- _WHAT YOU NEED TO DO_:
(1) In the API reference passage, what mode is listed for the Video Generation service?
(2) Write out exactly the portion of the API reference passage that begins at the words "baai/bge-reranker-v2-m3" and stops after the words "caching, batch API.".

----- EXERCISE PASSAGE

Service	Use When	Endpoints	Mode
LLM	Chat, completion, embeddings, reranking	`/openai/v1/*`	Sync / Stream
Image Generation	Text-to-image, image-to-image	FLUX, SD, Seedream, Qwen, Hunyuan, GLM	Sync / Async
Image Editing	Remove BG, upscale, inpaint, outpaint, cleanup, reimagine, merge face	`/v3/*`	Sync / Async
Video Generation	Text-to-video, image-to-video	Kling, Wan, Hunyuan, Hailuo, Vidu, PixVerse, Seedance	Async
Audio	TTS, ASR, voice cloning	MiniMax, GLM, Fish Audio	Sync
Batch	Bulk LLM processing	`/openai/v1/batches`	Async
GPU Cloud	Instances, templates, storage, serverless	`/gpu-instance/openapi/v1/*`	Sync
Account	Balance, billing	`/openapi/v1/billing/*`	Sync

LLM (OpenAI-Compatible)

The LLM API is a drop-in replacement for the OpenAI API. Use the standard OpenAI SDK — just change the base URL to

https://api.novita.ai/openai

python

from openai import OpenAI

client = OpenAI(
    base_url="https://api.novita.ai/openai",
    api_key="YOUR_NOVITA_API_KEY",
)

response = client.chat.completions.create(
    model="deepseek/deepseek-v3-0324",
    messages=[{"role": "user", "content": "Hello"}],
    max_tokens=512,
)

Method	Path	Purpose
POST	`/openai/v1/chat/completions`	Chat completion (streaming supported)
POST	`/openai/v1/completions`	Text completion
POST	`/openai/v1/embeddings`	Text embeddings
POST	`/openai/v1/rerank`	Document reranking
GET	`/openai/v1/models`	List available models

Key models:

deepseek/deepseek-v3-0324

deepseek/deepseek-r1

meta-llama/llama-3.1-70b-instruct

Qwen/Qwen2.5-72B-Instruct

. Embedding:

baai/bge-m3

. Rerank:

baai/bge-reranker-v2-m3

. Full list via

/models

Features: vision (multimodal), reasoning, function calling, structured outputs, prompt caching, batch API.

----------
----- PROVIDED MATERIAL

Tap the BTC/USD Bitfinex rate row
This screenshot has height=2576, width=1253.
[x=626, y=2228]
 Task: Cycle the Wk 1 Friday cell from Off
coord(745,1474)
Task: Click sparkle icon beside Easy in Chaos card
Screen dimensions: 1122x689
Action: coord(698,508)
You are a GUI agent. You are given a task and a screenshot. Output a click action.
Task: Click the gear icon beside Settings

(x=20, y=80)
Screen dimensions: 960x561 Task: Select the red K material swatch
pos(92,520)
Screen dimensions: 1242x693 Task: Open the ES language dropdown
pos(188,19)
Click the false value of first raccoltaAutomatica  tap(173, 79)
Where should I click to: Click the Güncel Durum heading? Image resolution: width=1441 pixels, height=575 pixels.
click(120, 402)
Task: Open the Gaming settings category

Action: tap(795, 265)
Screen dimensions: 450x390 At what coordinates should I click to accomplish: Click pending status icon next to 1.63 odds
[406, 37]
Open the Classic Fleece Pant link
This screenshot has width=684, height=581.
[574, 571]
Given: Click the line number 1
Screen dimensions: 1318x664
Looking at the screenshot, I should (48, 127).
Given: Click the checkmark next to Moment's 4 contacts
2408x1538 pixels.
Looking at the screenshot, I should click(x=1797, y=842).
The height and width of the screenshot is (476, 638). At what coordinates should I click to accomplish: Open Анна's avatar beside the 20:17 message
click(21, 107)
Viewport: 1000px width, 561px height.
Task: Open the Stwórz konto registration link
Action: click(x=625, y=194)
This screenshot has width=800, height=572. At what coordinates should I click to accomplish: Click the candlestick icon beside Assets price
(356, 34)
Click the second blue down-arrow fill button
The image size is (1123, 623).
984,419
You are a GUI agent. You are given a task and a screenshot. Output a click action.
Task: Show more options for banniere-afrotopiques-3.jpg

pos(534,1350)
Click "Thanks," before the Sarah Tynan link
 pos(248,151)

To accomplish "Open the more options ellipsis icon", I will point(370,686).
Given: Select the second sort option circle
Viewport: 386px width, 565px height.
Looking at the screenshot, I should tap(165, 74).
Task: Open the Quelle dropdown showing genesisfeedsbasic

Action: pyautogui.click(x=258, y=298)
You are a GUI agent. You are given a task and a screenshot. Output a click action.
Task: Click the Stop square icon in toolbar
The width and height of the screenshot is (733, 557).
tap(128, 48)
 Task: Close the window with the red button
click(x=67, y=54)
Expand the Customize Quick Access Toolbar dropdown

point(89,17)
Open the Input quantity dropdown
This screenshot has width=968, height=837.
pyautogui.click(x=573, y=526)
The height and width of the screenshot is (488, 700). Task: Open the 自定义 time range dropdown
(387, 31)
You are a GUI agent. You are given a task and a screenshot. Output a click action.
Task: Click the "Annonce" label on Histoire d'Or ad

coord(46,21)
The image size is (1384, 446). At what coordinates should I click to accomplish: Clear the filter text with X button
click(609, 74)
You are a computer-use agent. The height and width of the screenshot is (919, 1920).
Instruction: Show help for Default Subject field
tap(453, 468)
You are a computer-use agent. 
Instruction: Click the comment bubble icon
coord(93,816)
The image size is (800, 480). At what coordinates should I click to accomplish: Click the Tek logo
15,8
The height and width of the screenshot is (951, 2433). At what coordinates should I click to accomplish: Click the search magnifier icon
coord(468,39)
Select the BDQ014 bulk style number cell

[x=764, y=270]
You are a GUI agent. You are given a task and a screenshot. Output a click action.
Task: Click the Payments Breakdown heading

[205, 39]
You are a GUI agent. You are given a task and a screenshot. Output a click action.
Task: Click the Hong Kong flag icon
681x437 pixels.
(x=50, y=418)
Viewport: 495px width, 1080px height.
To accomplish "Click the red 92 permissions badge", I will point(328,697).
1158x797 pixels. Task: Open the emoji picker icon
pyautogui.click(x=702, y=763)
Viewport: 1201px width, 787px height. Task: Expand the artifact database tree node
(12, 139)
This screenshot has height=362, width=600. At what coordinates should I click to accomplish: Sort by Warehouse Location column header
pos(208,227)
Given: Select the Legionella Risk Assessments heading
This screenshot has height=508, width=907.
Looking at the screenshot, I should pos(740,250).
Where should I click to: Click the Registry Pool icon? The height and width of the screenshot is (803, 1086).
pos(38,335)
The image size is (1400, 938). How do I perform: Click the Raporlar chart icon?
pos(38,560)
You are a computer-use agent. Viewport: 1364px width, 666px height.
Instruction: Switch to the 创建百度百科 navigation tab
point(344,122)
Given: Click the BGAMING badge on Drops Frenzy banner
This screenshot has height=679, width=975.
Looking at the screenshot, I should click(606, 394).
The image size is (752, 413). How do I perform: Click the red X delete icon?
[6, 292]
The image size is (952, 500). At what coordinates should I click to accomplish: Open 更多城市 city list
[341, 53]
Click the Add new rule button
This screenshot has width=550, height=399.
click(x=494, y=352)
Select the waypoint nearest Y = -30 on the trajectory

----------

- _SOLUTION SET_:
(1) Async

(2)
baai/bge-reranker-v2-m3

. Full list via

/models

Features: vision (multimodal), reasoning, function calling, structured outputs, prompt caching, batch API.